Sunday 16 June 2013

The Death of Saint Columba





THE DEATH OF ST COLUMBA.

The last faint glimmer of sunset gold
Hath sunk in the western wave;
Over the isle the night-winds blow,
Tenderly sighing, moaning low,
Like mourners o'er a grave.

'Tis only meet that his life should close
Where he watched and toiled so well;
How is he keeping this last, sad night,
That the taper burns so late, so bright
In his sternly simple cell?

A scribe sits there with parchment scroll —
“Now haste thee, my son, and write!
Take thou no rest till the death-rest fall,
And watch thou, too, for the Master's call,
That Cometh so oft at night."

The monk wrote on, with eager hand.
No other sound was there;
For the grief in his soul might find no breath
In the presence of work — in the presence of Death,
Till the bell should sound for prayer.

"I would thou hadst closed the golden psalm
With the close of this passing life;
But these words are meet for my last farewell —
They will call the next brother like matin bell
To pray for the holy strife."

The words that looked from the speaking page,
That had touched so deep a chord
In the old man's heart, would thine eyes, too, see ?
They were, "Come, ye children, hearken to me,
I will teach you the fear of the Lord "

Tis the midnight bell!

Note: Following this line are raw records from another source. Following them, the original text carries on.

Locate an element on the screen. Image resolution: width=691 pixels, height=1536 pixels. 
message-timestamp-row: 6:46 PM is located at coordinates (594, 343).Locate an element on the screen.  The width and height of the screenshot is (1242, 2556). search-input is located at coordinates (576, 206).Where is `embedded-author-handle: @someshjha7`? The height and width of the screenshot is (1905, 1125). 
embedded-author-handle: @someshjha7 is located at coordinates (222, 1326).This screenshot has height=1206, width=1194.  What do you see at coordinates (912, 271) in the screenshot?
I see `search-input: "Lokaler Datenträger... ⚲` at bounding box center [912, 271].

I will enter in
Where my children kneel, once more;"
And there followed one, with torch a-light,
To guide his way through the gusty night
To the lowly entrance-door.

Alone he passed that portal dark,
For the storm had quenched the lights,
And there, as he knelt on the ground to pray,
His soul with the midnight soared away
To its home on the holy heights.

They found him there, the smile of God
Gleamed calm on his saintly face;
And when the deep hush of their pain was o'er,
And they bare him out through the lowly door,
A sweet anthem filled the place.

They laid him low for his quiet sleep
By the Church's western bound —
And few were there that had loved him best!
For the storm beat wild; and of all the rest
No boat could cross the Sound.

The days grew calm, and they bore him back
To the land of his earliest love;
And a coffin was laid in his own green Isle,
For her balmy tears, and her proud, sweet smile,
For her saint in the rest above.

ALESSIE BOND FAUSSETT.

Born in County Tyrone, Ireland.

Daniel Connolly. Ed., The Household Library of Ireland’s Poets, with Full and Choice Selections from the Irish-American Poets (New York, 1887), 649-650.